In May 2025, after a decade of work, the Council of Bars and Law Societies of Europe introduced the first international treaty aimed at safeguarding lawyers from threats, harassment, and undue interference in their work. 

The Council of Europe Convention on the Protection of the Profession of Lawyer currently has 25 signatories

“It’s the first internationally binding instrument to defend the legal profession,” Thierry Wickers, past president of the CCBE, told the IBA panel in November.

“It’s a recognition of the place and role we play in a democratic society.”

He noted that any country in the world can sign it, and that there is monitoring to ensure it’s correctly applied in countries that have added their names.
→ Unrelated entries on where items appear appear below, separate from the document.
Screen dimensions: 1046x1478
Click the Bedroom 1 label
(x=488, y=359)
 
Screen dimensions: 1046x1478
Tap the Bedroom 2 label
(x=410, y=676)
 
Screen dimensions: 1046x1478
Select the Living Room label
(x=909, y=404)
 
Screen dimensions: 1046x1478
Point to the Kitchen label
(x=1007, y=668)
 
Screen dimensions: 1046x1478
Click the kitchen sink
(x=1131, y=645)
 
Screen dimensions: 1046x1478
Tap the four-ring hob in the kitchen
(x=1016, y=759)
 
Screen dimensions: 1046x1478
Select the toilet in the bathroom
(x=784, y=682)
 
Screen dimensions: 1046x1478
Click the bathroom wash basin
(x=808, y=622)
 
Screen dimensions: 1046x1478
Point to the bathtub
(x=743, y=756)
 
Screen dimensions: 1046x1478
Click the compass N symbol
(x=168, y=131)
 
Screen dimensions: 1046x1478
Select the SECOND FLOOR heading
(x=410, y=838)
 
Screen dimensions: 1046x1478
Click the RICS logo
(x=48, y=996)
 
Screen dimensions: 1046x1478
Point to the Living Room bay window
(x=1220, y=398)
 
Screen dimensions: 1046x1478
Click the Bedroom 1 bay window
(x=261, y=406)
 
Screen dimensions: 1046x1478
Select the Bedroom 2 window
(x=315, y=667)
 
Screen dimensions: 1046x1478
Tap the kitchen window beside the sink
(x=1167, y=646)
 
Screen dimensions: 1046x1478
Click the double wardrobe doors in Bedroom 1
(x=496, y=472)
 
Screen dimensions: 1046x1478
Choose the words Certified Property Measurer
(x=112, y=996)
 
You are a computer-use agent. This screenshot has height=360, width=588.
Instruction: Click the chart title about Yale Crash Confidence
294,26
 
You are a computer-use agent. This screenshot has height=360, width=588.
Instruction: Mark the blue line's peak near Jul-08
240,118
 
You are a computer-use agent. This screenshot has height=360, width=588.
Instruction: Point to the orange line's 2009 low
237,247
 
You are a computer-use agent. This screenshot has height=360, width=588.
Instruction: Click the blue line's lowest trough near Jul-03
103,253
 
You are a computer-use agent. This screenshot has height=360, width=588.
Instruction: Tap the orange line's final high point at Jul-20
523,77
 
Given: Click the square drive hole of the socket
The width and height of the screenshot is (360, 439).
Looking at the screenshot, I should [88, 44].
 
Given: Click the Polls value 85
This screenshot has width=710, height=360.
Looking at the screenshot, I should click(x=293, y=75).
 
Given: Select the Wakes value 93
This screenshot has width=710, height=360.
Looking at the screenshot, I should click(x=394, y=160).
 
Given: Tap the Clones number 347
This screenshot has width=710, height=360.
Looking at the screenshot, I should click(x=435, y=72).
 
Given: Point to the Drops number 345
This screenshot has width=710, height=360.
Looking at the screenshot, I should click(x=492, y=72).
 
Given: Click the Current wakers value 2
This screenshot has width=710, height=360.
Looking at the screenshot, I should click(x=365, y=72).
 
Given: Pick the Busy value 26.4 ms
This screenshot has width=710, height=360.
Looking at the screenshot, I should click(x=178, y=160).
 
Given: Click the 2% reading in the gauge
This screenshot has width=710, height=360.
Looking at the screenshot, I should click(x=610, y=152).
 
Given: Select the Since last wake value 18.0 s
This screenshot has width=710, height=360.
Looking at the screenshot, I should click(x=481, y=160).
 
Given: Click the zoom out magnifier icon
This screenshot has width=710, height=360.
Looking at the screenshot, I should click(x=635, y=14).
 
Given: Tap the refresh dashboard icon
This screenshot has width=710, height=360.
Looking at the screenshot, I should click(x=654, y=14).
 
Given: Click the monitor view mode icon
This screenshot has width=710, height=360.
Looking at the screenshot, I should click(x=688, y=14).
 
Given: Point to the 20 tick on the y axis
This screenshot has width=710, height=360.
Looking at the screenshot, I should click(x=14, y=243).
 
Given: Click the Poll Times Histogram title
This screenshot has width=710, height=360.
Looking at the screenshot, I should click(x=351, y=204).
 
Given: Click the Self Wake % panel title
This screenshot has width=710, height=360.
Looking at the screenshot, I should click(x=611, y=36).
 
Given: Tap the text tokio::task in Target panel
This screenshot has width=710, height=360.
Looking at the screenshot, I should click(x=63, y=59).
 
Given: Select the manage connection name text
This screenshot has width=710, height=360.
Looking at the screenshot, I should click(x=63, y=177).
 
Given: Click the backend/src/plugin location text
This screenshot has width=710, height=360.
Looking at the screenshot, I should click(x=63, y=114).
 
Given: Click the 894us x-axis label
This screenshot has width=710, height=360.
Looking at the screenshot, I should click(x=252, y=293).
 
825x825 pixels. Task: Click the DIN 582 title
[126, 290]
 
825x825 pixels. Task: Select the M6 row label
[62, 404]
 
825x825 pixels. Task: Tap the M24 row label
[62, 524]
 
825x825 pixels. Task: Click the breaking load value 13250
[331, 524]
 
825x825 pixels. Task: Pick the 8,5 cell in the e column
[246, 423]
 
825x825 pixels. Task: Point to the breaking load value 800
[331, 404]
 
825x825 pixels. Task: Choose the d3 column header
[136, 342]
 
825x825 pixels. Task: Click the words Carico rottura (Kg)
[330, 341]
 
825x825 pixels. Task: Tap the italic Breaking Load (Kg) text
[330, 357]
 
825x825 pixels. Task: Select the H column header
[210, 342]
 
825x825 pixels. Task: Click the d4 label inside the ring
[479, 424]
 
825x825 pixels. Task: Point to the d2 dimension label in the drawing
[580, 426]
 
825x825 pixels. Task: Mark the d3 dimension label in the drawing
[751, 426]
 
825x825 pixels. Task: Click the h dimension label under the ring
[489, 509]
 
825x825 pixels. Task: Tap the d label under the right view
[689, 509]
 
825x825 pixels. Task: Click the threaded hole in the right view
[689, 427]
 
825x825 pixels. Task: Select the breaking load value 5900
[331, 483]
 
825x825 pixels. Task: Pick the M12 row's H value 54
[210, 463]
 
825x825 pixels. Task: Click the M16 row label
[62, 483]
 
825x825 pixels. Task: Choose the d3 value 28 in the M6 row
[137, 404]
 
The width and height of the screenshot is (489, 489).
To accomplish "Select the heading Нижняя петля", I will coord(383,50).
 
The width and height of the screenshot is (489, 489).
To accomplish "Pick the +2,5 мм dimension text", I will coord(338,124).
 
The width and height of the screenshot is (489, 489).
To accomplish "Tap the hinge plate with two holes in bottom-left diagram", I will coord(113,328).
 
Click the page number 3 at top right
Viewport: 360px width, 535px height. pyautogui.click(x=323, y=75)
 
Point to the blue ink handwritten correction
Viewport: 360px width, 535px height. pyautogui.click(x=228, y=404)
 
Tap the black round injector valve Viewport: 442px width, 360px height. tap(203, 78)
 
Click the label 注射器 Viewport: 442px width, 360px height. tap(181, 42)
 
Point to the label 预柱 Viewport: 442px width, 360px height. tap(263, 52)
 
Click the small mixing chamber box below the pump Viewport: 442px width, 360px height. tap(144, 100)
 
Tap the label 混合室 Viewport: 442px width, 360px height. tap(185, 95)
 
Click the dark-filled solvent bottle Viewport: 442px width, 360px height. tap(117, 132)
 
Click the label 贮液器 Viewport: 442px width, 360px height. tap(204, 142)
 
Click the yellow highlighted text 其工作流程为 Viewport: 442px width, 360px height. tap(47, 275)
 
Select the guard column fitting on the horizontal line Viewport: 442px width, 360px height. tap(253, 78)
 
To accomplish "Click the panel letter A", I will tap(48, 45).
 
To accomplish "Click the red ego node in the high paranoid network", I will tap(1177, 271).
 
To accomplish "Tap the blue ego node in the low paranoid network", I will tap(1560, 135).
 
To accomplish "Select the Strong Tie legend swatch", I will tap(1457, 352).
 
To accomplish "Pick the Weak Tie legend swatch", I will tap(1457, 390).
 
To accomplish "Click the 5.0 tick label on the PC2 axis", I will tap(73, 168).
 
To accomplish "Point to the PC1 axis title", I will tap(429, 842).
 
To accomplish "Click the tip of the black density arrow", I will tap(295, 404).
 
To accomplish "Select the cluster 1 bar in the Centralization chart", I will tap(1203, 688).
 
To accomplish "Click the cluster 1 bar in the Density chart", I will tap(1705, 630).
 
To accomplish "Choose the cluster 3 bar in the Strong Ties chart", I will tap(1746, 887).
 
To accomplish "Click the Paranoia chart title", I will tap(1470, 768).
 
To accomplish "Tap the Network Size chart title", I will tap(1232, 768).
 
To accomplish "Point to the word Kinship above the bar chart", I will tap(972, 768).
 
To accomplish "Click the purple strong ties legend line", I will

Of course, the convention is only effective if governments give it force. That’s why the Raoul Wallenberg Centre for Human Rights and other organizations are calling on countries to sign, ratify, and fully implement it.

“We encourage states in other regions to develop complementary binding standards so that protection of the legal profession becomes a universal norm.” 

After all, as the Coalition makes clear in its report, the independence of the legal profession is not a professional privilege. 

“It is a cornerstone of the rule of law and a prerequisite for access to justice, fair trial guarantees, and the effective protection of human rights. International law is unequivocal on this point.”